Architecture: Agent Loop in a Single Thread

Strudai’s agent loop runs in the browser’s main JavaScript thread. The Strudel environment already runs there, so the agent shares the same event loop.

Core components:

Agent orchestrator (JavaScript module): Manages prompt construction, model API calls, and response parsing.
Strudel runtime (existing): Executes live-coding DSL, generates audio, renders visuals.
Code editor (CodeMirror or Monaco): Displays agent-generated code in real time.
Model API client (fetch wrapper): Streams responses from Anthropic or OpenRouter.

Flow for a single agent turn:

async function agentTurn(userPrompt, context) {
  // 1. Build prompt with current code state
  const systemPrompt = buildSystemPrompt(context.currentCode, context.history);
  
  // 2. Stream model response
  const stream = await fetchModelStream({
    model: 'claude-3-5-sonnet',
    messages: [
      { role: 'system', content: systemPrompt },
      { role: 'user', content: userPrompt }
    ],
    apiKey: localStorage.getItem('anthropic_key')
  });
  
  // 3. Parse streaming response for code blocks
  let codeBuffer = '';
  for await (const chunk of stream) {
    if (chunk.type === 'code_block') {
      codeBuffer += chunk.content;
      // Update editor in real time
      editor.setValue(codeBuffer);
      // Execute in Strudel runtime
      strudel.evaluate(codeBuffer);
    }
  }
  
  // 4. Store turn in session memory
  context.history.push({ user: userPrompt, assistant: codeBuffer });
  
  return codeBuffer;
}

Key constraint: JavaScript is single-threaded. While the model streams a response, the browser can’t execute other code unless you yield control with await or setTimeout. Strudai uses async/await to interleave model streaming with code execution.

State Management Without a Backend

The agent needs to track conversation history, current code state, and user preferences.
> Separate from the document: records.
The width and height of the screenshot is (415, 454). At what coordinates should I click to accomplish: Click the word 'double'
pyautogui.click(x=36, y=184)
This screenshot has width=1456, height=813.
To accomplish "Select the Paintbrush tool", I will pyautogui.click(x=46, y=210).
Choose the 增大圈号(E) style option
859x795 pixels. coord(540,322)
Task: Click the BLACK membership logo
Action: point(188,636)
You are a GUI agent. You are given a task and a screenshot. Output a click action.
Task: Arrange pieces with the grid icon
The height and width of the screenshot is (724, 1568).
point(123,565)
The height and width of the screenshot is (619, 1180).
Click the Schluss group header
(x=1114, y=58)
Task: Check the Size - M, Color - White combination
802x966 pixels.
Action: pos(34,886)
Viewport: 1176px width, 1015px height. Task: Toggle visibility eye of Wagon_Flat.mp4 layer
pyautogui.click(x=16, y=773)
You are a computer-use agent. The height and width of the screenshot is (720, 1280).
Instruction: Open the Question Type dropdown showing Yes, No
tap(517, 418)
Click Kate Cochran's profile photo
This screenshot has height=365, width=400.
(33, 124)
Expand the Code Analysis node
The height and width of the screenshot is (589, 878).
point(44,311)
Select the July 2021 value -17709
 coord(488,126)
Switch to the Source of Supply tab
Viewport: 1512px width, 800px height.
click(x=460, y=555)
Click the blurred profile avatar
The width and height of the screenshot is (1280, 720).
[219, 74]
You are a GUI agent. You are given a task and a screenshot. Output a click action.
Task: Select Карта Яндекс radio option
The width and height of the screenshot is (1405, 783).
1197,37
Without a server, all state lives in browser memory or localStorage.

State storage layers:

Layer	Scope	Persistence	Use Case
In-memory object	Single session	Lost on refresh	Conversation history, current code buffer
localStorage	Per-origin	Survives refresh	API keys, user preferences, last session snapshot
IndexedDB	Per-origin	Survives refresh	Large session history, audio samples (future)
URL params	Shareable	Stateless	Share a specific code state via link

Example state object:

const sessionState = {
  history: [
    { role: 'user', content: 'make a techno beat' },
    { role: 'assistant', content: 's("bd sd").fast(2)' }
  ],
  currentCode: 's("bd sd").fast(2)',
  preferences: {
    model: 'claude-3-5-sonnet',
    temperature: 0.7,
    autoExecute: true
  }
};

Persistence strategy:

On every agent turn: Append to sessionState.history in memory.
On page unload: Serialize sessionState to localStorage as a snapshot.
On page load: Restore from localStorage if available.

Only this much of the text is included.